Dr Chandraratna said obese people suffered higher rates of infections and wound breakdowns after surgery, and that research suggested they had a five-fold increased risk of dying during major orthopedic surgery compared to people of a healthy weight.

“A one per cent risk of death becomes a five per cent risk of death,” he said at the Royal Australasian College of Surgeons’ annual scientific congress last week.  

Mark Newman, director of cardiothoracic surgery at Sir Charles Gairdner Hospital in Perth, said smokers also had up to 15 times the risk of an infection or wound breakdown after surgery – a fact that should be taken into account if people wanted non-life saving procedures such as hip replacements and breast augmentations.

He said wound breakdowns were particularly problematic for plastic surgical procedures because it meant there was a high risk of a bad cosmetic result. For this reason, some surgeons declined to operate on people while they were still smoking.

“It’s not that we’re opposed to performing surgery because you’re a smoker and we think you’re bad and bringing this on yourself. It’s because the outcomes of the surgery are worse,” he said.   

David Cooke, a general surgeon at Fiona Stanley Hospital in Perth, said smokers also struggled with kidney dialysis procedures. He said fistulas for dialysis – joining a vein and an artery together to make the blood vessel larger and stronger – failed six times more often in smokers, reducing their chance of effective treatment for kidney failure. “You can only do it four or five times and then you run out of veins,” he said.
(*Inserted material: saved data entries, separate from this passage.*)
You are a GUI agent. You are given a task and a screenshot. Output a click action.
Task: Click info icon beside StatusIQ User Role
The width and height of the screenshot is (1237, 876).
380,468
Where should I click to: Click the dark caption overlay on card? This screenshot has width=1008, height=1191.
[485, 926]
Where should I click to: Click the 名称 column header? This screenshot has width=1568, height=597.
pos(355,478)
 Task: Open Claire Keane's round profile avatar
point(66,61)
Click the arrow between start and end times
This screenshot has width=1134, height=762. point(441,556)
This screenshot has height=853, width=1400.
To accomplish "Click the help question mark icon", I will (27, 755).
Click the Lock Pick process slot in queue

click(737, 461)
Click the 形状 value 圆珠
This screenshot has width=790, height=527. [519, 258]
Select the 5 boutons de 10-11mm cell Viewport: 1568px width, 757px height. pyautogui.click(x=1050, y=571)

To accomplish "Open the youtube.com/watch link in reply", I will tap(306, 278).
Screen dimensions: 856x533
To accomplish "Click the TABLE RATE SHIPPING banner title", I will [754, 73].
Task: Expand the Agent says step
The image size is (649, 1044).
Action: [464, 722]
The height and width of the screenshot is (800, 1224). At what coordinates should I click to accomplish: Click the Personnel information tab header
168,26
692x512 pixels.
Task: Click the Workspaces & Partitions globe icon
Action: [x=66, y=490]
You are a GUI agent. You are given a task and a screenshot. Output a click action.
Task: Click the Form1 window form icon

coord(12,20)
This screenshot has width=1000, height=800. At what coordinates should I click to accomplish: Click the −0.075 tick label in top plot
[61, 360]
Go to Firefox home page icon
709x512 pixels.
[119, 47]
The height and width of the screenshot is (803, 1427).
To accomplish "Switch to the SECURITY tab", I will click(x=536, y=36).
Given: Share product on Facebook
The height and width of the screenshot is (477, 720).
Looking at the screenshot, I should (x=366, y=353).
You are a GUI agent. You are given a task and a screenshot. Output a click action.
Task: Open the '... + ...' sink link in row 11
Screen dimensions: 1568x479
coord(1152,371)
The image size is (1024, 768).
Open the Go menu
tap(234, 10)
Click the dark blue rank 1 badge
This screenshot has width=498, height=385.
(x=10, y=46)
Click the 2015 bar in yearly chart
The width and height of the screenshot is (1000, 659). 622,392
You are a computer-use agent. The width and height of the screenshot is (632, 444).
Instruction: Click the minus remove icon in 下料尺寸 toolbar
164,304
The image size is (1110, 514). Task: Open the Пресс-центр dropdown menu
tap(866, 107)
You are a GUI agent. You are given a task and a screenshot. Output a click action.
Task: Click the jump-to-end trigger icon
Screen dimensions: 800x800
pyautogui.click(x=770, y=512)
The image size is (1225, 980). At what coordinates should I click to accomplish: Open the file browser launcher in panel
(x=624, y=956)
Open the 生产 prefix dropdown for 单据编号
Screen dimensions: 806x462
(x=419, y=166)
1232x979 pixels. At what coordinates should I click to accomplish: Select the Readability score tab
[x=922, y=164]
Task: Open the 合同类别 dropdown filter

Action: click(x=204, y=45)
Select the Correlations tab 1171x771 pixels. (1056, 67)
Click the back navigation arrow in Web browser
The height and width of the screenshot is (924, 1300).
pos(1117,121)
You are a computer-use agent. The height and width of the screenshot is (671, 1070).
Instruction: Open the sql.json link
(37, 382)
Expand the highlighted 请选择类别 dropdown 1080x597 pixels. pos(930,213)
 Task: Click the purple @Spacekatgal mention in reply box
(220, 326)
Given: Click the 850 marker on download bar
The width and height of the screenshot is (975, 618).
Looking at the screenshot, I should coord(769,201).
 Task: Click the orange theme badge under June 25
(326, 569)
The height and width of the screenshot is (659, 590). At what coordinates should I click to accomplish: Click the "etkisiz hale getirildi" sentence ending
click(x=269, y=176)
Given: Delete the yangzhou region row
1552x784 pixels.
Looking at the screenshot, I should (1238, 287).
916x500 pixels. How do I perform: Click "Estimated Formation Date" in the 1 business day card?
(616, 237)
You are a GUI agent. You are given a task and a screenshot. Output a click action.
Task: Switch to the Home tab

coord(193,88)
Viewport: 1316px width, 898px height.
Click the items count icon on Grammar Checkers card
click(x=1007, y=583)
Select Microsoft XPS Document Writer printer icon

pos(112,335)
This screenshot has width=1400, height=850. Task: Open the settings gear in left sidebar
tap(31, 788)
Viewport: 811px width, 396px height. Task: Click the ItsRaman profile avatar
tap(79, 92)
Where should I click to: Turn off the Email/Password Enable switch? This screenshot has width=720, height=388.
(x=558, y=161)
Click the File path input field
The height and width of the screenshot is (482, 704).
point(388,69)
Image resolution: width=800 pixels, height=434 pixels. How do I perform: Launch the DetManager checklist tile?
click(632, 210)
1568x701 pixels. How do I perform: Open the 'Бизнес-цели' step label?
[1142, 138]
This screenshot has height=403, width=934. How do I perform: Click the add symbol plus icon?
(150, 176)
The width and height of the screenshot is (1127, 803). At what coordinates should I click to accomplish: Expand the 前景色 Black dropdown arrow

David Bruce, a geriatrician and hospital administrator, said surgeons were increasingly dividing elderly people into the healthy and frail to assess their risks. The latter tend to have early signs of dementia and cognitive deficits, a slow gait, sedentary lifestyle, unexplained weight loss and poor grip strength in their hands. While their precise age was irrelevant, he said people who presented as frail carried much greater risks of not coming out of surgery well. 

Dr Newman agreed, saying: “There are people in their 90s who you know will do well, or you get a pretty good idea they’ll do well … but there are many people in their late 70s who you think ‘I’m not going to touch you’.”

Dr Cooke said while most people feared death on the operating table, it was rare. “The far worse outcome is not to die on the table, but to survive and then spend two months in intensive care having festering wounds and mainly intubated, so they might as well be dead because they can’t talk. They may never recover,” he said.

“The aim now is to prolong life, not prolong death.”

Dr Newman said the size of the surgical procedure also mattered, causing different degrees of trauma.  

“If you can perform operations endoscopically with small incisions, patients will do a lot better even if they’re frail,” he said.

“If you do a major open operation with large incisions, a large incision over about six  centimetres seems to trigger a major trauma response. If you can keep a small wound, you can do all the things we do like put them on heart lung machines for two hours, but you need a small hole and people do much better.”